Test Automation for Agile vs ROI, how do you measure up?

By Avani Nagwann September 25, 2018 Blog

Test Automation for Agile vs ROI, how do you measure up

Automation testing is fast becoming an integral part of testing strategy for any organization that is aiming at providing great customer experience. Add to this the fact that automation greatly contributes to continuous delivery in Agile, from which there is no escape in today’s competitive business environment. Why is it then that executives are not convinced about the ROI on investment that goes into automation tools?

Before moving ahead, take a look at these statistics:

  • Globally, companies spend over USD $300 million in debugging their software (Research from Cambridge University’s Judge Business School)
  • In 2015, stock prices of companies with news-making software failures fell by 4% and by 5.7% for those with multiple failures (Study by Parasoft)
  • It costs four to five times as much to fix a software bug after release than when it is caught in the design process – (Source – IBM Systems Sciences Institute)

Test Automation and Agile, a match made in heaven

When you want to ensure that the software that is delivered to the customer is of the best quality, a test strategy that combines the advantages of automated testing and manual testing works best. For example, automation for Unit testing/Regression or manual for Exploratory testing/ Usability testing.

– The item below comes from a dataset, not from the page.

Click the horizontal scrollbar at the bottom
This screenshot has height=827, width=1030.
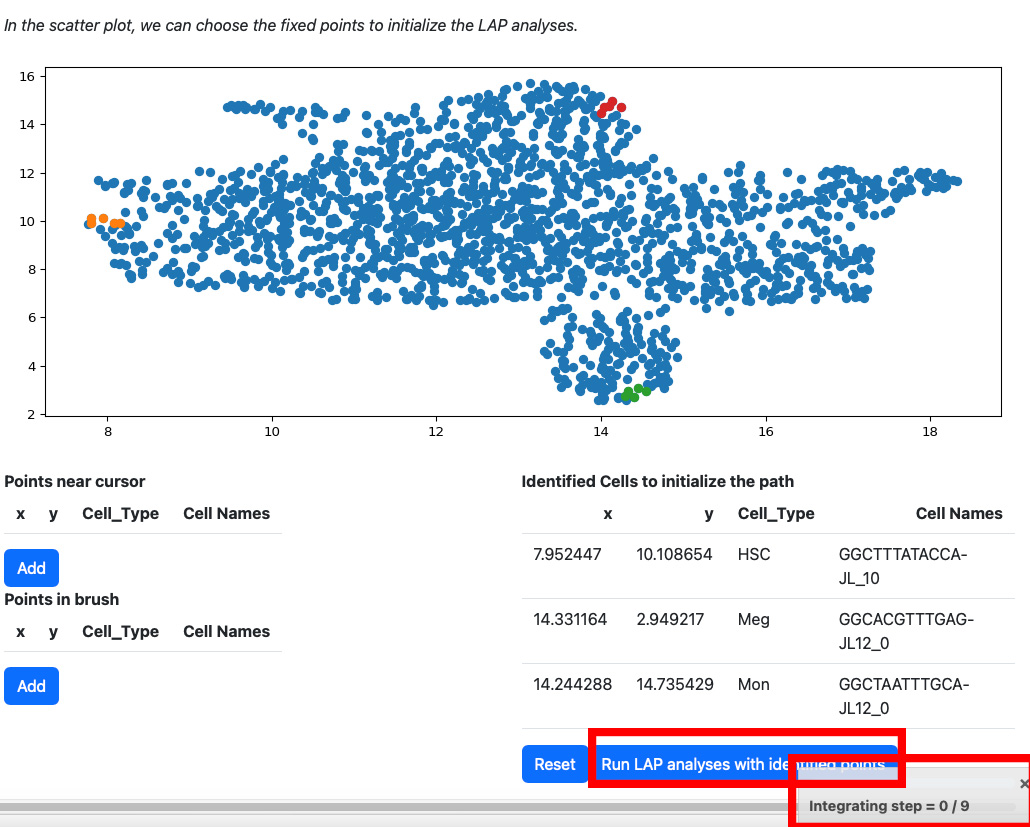(394, 807)
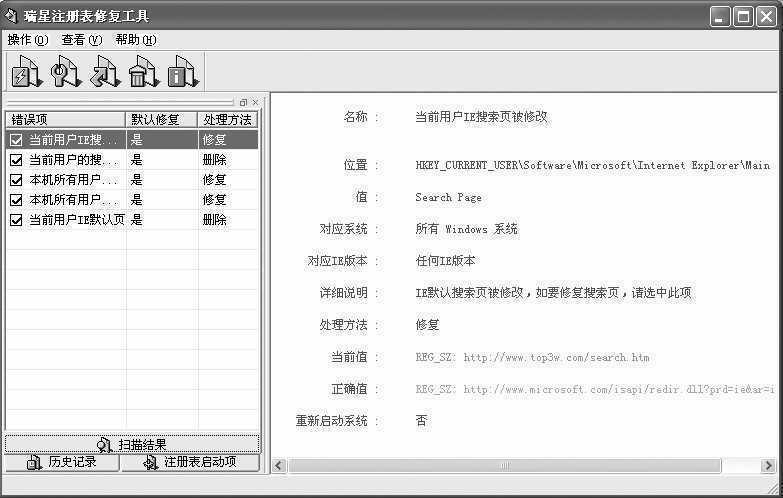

Agile is a responsive approach to address the customer’s needs and smart Agile teams have automated testing in their overall, continuous delivery strategy. This ensures efficiency in the development process by allowing development to be broken down into iterative cycles or sprints. But this also means that you need to test faster and test often even while keeping the focus on continuously improving the product with each iteration. Add to this the fact that new features are added after every sprint, and the whole situation can seem overwhelming.

Enter Test Automation

But this is where test automation ideas come handy as they can take care of the majority of the seemingly large workload. For example, Qualitia’s test automation platform can help by providing a sustainable way of testing new features that are continuously added. Its Scriptless Test Automation method can be used throughout the test automation lifecycle.

Faster and frequent testing ensures that defects are identified and fixed continuously thus ensuring that the products are of high quality from the very beginning. The software product that is developed in this manner can be introduced into the user’s environment in a rhythm that works without causing disruptions. Business can not only continue as usual but it can grow impressively.

Checklists Before Moving Ahead With Automation

What to Automate

  • Most important functionality
  • Most frequently used features
  • Tests that need to be run with different configurations
  • Tests that need to be run repeated with test conditions-data combos
  • Tests that provide expected results quickly

How to go About Automating

  • Strategy for test automation
  • Planning test automation
  • Remember, Test automation = Software development (same care to be taken)
  • Build a solid suite/tests
  • Repeat
If all these points are taken care of, solid test automation and its execution will complement the larger development lifecycle. Obvious benefits such as 24*7 availability, reliability, reusability, and so on can be observed. In addition to this, new developments in cutting edge test automation software companies is expanding the horizon and scope of what can be automated.

So, is investment in Test Automation expensive? Definitely not when you look at the fact that it costs four to five times as much to fix a software bug after release than when it is caught in the design process (source – IBM Systems Sciences Institute). It becomes quickly evident that the benefits of automation far outweigh the costs.

Test Automation is strategically important and Automation is here to stay.